» **STATED GOAL**:
Quote word for word the part of the material that opens with the line containing "Describe the element at coordinates (298, 298)" and closes with the line containing "coordinates (18, 109).", including both of those lines.

--- START OF GIVEN DATA ---

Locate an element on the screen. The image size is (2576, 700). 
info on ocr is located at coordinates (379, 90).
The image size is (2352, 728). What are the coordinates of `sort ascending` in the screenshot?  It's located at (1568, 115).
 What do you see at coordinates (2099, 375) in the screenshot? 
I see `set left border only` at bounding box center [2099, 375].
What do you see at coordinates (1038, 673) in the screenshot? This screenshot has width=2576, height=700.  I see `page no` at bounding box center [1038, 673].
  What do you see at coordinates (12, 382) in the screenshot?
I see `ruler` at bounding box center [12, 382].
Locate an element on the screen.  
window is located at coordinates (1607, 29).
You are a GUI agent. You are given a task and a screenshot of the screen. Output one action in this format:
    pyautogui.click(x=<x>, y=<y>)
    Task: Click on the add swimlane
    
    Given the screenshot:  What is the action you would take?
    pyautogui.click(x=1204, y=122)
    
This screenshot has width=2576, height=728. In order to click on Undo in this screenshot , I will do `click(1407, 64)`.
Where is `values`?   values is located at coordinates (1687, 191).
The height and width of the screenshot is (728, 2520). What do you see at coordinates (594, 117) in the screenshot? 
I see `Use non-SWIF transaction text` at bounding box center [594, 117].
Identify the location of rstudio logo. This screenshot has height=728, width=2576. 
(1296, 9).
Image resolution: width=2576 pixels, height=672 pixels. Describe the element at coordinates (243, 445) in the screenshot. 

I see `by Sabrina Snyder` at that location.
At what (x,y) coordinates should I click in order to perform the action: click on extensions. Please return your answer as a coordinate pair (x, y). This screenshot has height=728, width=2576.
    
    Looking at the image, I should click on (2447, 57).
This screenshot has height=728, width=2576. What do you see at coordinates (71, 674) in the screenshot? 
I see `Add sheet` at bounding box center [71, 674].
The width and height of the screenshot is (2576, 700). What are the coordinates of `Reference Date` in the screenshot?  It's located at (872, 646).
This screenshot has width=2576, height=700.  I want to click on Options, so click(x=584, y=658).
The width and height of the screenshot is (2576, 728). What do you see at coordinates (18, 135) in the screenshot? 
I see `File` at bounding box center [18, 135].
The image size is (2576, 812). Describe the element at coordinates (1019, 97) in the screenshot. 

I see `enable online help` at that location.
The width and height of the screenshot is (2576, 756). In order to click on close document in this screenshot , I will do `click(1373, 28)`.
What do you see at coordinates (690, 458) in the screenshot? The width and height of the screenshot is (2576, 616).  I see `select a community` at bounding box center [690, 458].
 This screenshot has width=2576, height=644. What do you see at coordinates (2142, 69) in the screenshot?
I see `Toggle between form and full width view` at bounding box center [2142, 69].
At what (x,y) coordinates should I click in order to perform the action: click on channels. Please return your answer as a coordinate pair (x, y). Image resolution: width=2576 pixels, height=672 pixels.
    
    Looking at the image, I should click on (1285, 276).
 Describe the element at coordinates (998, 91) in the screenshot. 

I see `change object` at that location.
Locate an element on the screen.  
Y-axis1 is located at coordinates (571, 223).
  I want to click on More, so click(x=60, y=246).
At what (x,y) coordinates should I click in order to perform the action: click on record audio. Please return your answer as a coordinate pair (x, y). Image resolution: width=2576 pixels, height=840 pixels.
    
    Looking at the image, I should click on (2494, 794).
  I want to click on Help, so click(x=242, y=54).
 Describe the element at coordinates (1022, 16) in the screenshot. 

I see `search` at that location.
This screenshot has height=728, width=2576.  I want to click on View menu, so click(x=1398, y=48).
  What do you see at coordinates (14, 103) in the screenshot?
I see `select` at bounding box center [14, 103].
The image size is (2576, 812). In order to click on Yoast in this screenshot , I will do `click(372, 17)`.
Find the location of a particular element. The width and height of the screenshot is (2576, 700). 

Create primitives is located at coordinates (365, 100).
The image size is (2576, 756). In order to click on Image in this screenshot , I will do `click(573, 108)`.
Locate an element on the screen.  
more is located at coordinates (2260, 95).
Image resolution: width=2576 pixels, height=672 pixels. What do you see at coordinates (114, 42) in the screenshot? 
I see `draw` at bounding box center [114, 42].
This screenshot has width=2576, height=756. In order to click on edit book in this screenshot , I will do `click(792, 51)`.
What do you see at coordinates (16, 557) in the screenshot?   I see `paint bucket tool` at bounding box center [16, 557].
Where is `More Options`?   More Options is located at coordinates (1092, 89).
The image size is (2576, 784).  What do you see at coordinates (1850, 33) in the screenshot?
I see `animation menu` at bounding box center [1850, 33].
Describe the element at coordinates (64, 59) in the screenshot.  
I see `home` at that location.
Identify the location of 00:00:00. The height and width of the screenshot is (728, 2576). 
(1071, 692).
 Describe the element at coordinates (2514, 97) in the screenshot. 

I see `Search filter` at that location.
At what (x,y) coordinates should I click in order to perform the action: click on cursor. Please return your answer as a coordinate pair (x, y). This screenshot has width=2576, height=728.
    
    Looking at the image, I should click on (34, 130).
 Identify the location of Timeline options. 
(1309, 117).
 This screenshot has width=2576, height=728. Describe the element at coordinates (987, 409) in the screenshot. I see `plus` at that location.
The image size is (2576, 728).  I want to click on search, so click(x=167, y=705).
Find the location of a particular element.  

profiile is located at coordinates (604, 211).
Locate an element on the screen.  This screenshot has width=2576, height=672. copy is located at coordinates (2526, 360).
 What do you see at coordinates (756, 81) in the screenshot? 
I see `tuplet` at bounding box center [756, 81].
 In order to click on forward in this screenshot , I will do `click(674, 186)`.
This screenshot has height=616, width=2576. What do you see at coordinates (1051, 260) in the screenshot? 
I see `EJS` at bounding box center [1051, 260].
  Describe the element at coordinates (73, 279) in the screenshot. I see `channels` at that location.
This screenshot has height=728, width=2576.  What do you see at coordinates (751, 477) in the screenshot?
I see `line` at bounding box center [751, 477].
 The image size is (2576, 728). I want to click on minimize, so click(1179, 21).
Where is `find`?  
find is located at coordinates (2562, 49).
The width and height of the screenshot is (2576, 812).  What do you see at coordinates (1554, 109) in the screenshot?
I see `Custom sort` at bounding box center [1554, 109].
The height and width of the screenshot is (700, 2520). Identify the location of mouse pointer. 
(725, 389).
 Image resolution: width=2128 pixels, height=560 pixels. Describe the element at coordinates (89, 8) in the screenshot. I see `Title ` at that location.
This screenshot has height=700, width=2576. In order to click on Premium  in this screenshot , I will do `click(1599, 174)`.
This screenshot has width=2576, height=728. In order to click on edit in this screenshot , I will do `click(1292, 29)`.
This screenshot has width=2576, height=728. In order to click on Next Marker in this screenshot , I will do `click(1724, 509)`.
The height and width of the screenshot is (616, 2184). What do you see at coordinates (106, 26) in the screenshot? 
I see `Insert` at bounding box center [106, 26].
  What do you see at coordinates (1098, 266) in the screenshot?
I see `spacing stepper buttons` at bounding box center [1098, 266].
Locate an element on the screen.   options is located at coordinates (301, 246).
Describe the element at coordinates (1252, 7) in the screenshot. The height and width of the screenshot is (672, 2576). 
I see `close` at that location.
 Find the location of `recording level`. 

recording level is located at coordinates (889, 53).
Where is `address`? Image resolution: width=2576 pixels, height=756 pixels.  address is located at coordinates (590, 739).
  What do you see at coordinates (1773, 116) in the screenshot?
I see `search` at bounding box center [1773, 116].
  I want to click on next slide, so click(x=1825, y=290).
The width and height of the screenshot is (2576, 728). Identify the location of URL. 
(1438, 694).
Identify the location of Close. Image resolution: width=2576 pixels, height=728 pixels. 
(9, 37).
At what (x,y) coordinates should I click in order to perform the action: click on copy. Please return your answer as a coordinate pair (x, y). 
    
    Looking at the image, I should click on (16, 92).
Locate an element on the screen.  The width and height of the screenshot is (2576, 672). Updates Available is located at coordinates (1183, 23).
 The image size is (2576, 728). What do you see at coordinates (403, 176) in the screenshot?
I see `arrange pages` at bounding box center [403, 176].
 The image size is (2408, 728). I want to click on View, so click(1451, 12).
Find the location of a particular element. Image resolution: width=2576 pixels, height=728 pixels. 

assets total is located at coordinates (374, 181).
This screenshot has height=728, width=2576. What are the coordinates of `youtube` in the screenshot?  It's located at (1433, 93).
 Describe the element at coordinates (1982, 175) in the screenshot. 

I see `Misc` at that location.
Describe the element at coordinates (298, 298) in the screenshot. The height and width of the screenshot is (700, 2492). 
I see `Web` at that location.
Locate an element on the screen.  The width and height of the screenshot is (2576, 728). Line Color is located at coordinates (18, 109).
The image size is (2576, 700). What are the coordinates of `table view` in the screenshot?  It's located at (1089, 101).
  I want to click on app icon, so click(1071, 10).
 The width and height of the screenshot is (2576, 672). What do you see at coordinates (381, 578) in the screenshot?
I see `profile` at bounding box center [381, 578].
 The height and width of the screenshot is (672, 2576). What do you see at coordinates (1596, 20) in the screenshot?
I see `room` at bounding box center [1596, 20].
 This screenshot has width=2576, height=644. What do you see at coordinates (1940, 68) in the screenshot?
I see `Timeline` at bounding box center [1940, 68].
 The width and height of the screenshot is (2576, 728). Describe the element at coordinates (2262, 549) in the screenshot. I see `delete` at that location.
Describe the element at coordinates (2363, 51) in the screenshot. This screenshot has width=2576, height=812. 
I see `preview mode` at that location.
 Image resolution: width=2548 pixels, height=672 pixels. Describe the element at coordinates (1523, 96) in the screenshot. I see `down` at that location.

--- END OF GIVEN DATA ---

» **SOLUTION BELOW**:
Describe the element at coordinates (298, 298) in the screenshot. The height and width of the screenshot is (700, 2492). 
I see `Web` at that location.
Locate an element on the screen.  The width and height of the screenshot is (2576, 728). Line Color is located at coordinates (18, 109).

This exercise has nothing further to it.